Regulatory Round-up - December 2025

UNITED KINGDOM

Medicines and Healthcare products Regulatory Agency (MHRA)

Strengthening collaboration between the MHRA and the Department of Health Northern Ireland

The MHRA, together with the Department of Health in Northern Ireland and wider regional partners, has announced a strengthened programme of collaboration aimed at supporting innovation, enhancing patient safety, and ensuring that people in Northern Ireland continue to benefit from world-class regulation of medicines and medical technologies.

This enhanced partnership includes key commitments such as:

• expanding the visibility and use of the Yellow Card scheme across Northern Ireland to improve surveillance of medicines and medical devices,
• increasing participation in cutting edge research to accelerate the development of new therapies,
• establishing an MHRA presence in Northern Ireland to support closer engagement with local industry, academia, and the health and care system.

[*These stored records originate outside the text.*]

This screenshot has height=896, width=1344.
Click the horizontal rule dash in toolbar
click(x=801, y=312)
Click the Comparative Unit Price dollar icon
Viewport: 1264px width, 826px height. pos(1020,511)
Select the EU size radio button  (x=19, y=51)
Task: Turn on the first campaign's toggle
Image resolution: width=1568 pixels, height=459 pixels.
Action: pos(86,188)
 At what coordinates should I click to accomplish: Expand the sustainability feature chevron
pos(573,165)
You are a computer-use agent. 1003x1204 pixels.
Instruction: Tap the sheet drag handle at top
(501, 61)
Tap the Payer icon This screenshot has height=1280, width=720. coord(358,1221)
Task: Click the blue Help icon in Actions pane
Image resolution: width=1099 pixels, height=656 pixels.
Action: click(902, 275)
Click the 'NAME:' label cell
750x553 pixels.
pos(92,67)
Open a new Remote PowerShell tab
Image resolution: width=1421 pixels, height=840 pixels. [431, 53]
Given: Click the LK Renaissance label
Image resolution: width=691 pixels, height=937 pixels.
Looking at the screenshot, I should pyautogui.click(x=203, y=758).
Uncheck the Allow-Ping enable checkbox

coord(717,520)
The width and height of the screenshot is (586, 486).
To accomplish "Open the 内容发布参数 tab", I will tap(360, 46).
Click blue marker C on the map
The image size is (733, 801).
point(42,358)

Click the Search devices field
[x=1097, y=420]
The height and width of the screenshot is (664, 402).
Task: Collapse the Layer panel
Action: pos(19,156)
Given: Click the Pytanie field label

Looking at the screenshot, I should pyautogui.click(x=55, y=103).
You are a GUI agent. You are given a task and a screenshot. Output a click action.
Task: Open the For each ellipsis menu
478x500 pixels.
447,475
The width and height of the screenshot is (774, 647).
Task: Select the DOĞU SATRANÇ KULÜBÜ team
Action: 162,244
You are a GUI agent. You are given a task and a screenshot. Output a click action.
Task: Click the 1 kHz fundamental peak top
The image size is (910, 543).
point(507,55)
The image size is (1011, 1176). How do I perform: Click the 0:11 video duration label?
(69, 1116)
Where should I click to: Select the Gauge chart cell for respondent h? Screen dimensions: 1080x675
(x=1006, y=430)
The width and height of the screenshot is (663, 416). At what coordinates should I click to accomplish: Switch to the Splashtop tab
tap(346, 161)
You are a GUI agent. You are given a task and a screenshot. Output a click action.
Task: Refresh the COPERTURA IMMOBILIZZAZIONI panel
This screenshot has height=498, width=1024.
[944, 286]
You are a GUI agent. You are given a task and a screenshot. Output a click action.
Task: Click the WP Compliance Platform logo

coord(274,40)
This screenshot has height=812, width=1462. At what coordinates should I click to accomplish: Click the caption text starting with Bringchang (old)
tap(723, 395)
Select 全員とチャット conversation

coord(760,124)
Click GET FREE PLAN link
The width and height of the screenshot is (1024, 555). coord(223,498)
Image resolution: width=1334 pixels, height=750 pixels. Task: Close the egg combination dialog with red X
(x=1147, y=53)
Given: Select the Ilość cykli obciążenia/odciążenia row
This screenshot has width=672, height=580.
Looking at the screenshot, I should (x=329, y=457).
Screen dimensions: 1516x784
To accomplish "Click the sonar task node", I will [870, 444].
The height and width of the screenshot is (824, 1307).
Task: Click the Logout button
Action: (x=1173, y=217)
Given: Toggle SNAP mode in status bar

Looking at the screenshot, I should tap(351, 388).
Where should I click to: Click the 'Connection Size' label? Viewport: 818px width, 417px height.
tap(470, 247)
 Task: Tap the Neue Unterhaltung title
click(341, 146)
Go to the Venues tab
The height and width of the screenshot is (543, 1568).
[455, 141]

In addition, both organisations will explore new opportunities in regulatory science and innovation, recognising the potential of Northern Ireland’s life sciences ecosystem. This collaboration builds on discussions from the first MHRA Board seminar held in Belfast in November 2025 and reflects a strong commitment to deepening cross UK regulatory partnerships for the benefit of patients and healthcare providers alike. Please find further information here.

UK and Singapore launch a Regulatory Innovation Corridor to speed up access to breakthrough health technologies

The UK and Singapore have launched a new Regulatory Innovation Corridor to accelerate patient access to breakthrough health technologies. Through this first of its kind partnership between the MHRA and Singapore’s Health Sciences Authority, companies will be able to engage with both regulators simultaneously, enabling faster, smarter clinical development and reducing delays. The initiative focuses on high impact areas such as cancer, neurodegenerative diseases, obesity, rare diseases, and advanced diagnostics, supporting both countries’ ambitions to strengthen global life sciences innovation. Please find further information here.

British Pharmacopoeia (BP)

Characterisation of the capsid particle population in rAAV products: determination of vector genome identity, integrity and encapsidated DNA impurities & capsid protein characterisation

BP has released two draft guidance documents concerning the characterisation of the capsid particle population in recombinant adeno associated virus (rAAV) products. These drafts outline approaches for assessing vector genome identity, integrity, and encapsidated DNA impurities, as well as capsid protein characterisation, with the aim of supporting consistent, robust analytical practices across the gene therapy sector.

The BP is inviting feedback from stakeholders across GMP manufacturing, research and development, academia, and clinical environments to help refine and improve these documents ahead of formal publication.

The deadline for submitting consultation responses is 27 March 2026. Stakeholders should return completed response forms to the BP as instructed on the consultation page.

The draft guidance documents and response forms can be found here.

EUROPE

European Commission (EC)

New measures to make EU health sector more innovative, competitive and resilient

The EC has announced a comprehensive package of new measures designed to strengthen innovation, competitiveness, and resilience across the EU health sector. The initiative introduces a proposed Biotech Act, revised medical device rules, and the Safe Hearts Plan, collectively aiming to accelerate development of advanced health technologies, support EU biotech growth, streamline regulatory pathways, and address cardiovascular disease – the leading cause of death in Europe.

The Biotech Act proposes to amend the Clinical Trials Regulation, ATMP Regulation, Substance of Human Origin (SoHO) Regulation and the Directive on deliberate release of genetically modified organisms, and includes several proposals that are relevant to ATMP developers, including:

• Low-risk GMO ATMPs to be exempt from full environmental risk assessment.
• Future-proof ATMP definitions by empowering the EC to update definitions without expanding scope.
• Accelerated clinical trial review timelines, including eliminating the additional 50 days for ATMPs.
• Allowing use of Active Substance Master Files (ASMF) and Certificates of Suitability (CEP) for ATMPs.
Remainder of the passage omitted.